▶ Quoted text
============

In this talk I will reflect on Barthes’s concept and practice of research as it emerges in his lectures and seminars at the Collège de France. Barthes offers a compelling demonstration of what it might be to change ‘the rhetorical conditions of the intellectual’; I will discuss some of the ways in which that sense of possibility has impacted on my own approach to writing, teaching and doing research. In particular, I will describe two projects directly informed by Barthes’s late work: a publication titled Exercise in Pathetic Criticism (Information as Material, 2011) and a recent novel-writing experiment with Fine Art students at Paris College of Art.

Thursday 27 February 2014: Dr Neil Badmington (Cardiff University), ‘Bored with Barthes’.

============

▶ Material supplied
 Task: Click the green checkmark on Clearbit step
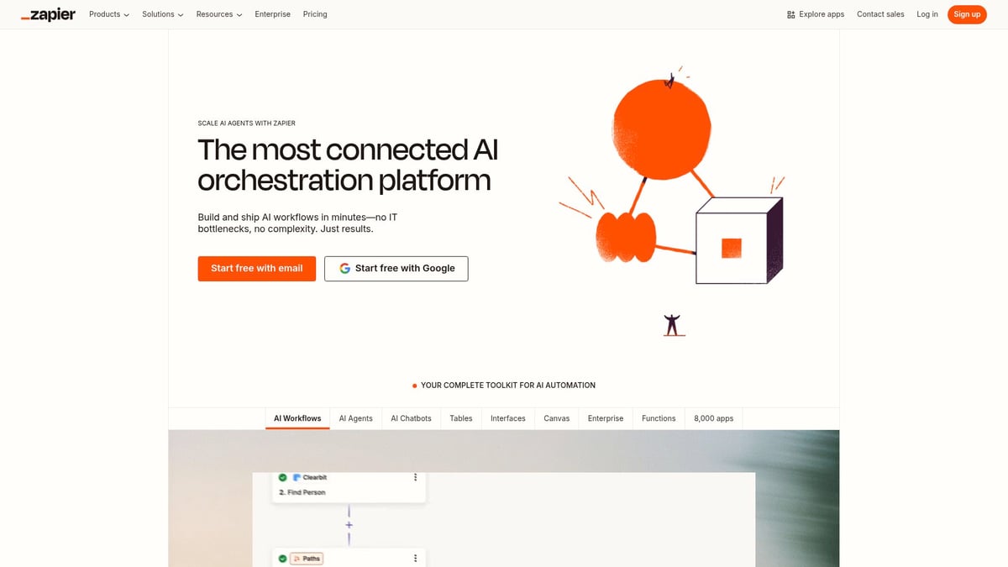click(x=282, y=477)
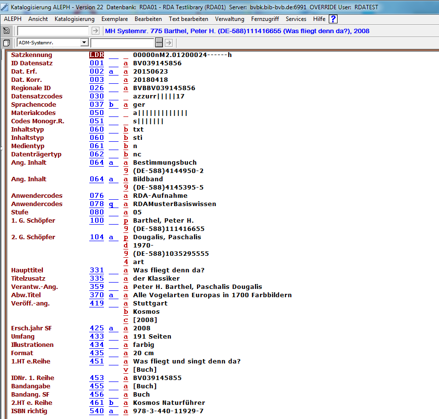Click the publisher value 'Kosmos' in field 419
Image resolution: width=439 pixels, height=419 pixels.
(146, 312)
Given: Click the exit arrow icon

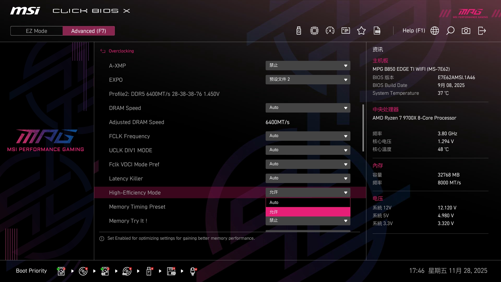Looking at the screenshot, I should click(x=482, y=31).
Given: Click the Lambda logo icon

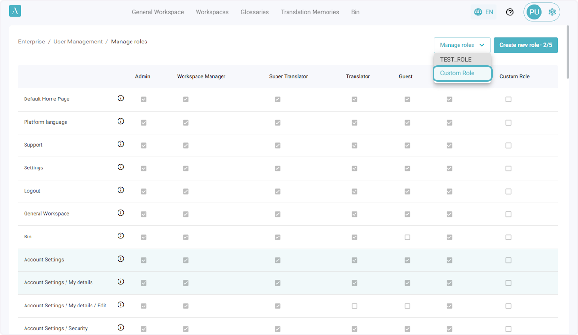Looking at the screenshot, I should point(15,12).
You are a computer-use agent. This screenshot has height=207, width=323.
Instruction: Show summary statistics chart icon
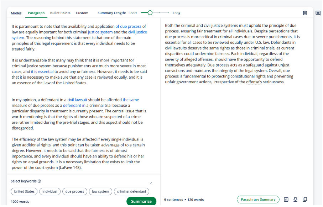pos(286,200)
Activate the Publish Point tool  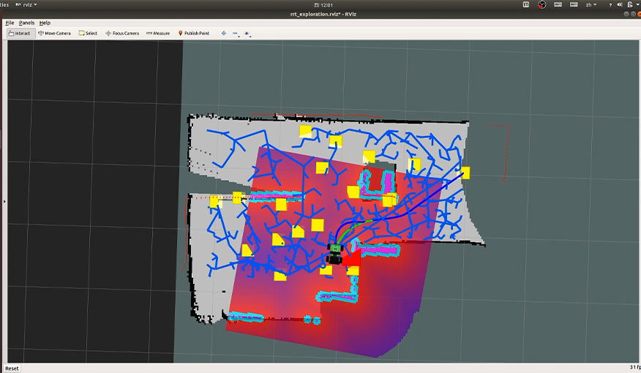[194, 33]
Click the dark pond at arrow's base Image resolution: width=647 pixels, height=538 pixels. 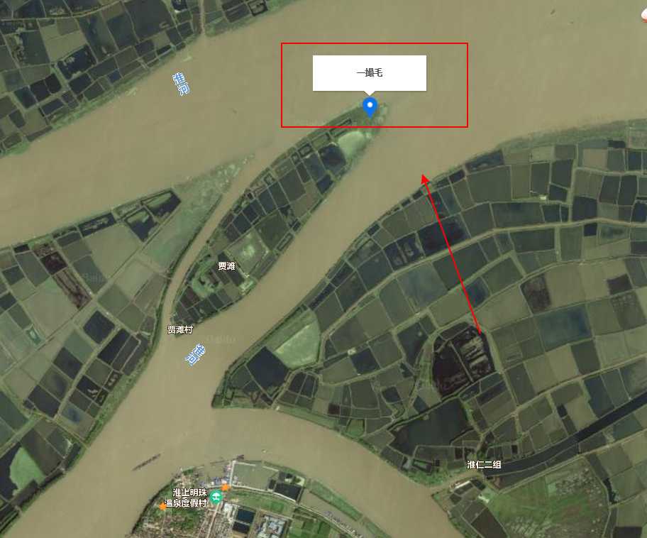[x=460, y=359]
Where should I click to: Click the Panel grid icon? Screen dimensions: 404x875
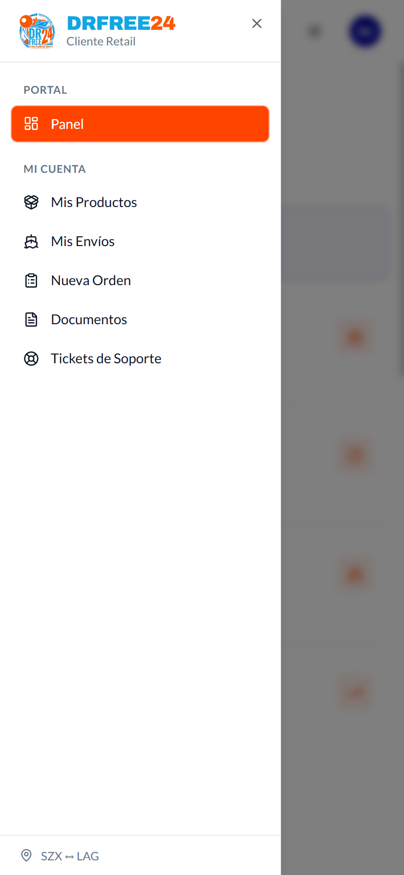point(31,124)
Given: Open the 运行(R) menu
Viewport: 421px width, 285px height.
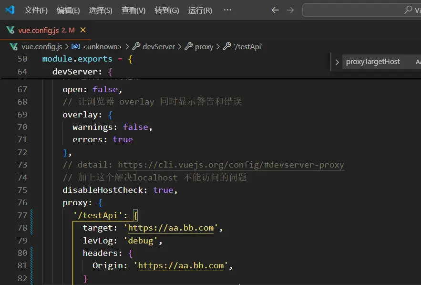Looking at the screenshot, I should coord(200,10).
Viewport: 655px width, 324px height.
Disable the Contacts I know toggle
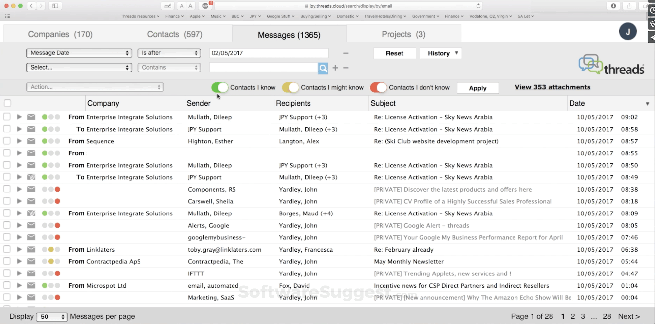click(x=219, y=87)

============

▶ Tasks to perform
#1 In the talk abstract, what is the title of the publication described as directly informed by Barthes's late work?
#2 Copy out the lines of the listing exactly, starting with the line that contains "Given: Open the 运行(R) menu" and going on through the end of the listing. Leave the pictures out of your answer.

▶ Answers by task
#1 Exercise in Pathetic Criticism (Information as Material, 2011)

#2
Given: Open the 运行(R) menu
Viewport: 421px width, 285px height.
Looking at the screenshot, I should coord(200,10).
Viewport: 655px width, 324px height.
Disable the Contacts I know toggle
click(x=219, y=87)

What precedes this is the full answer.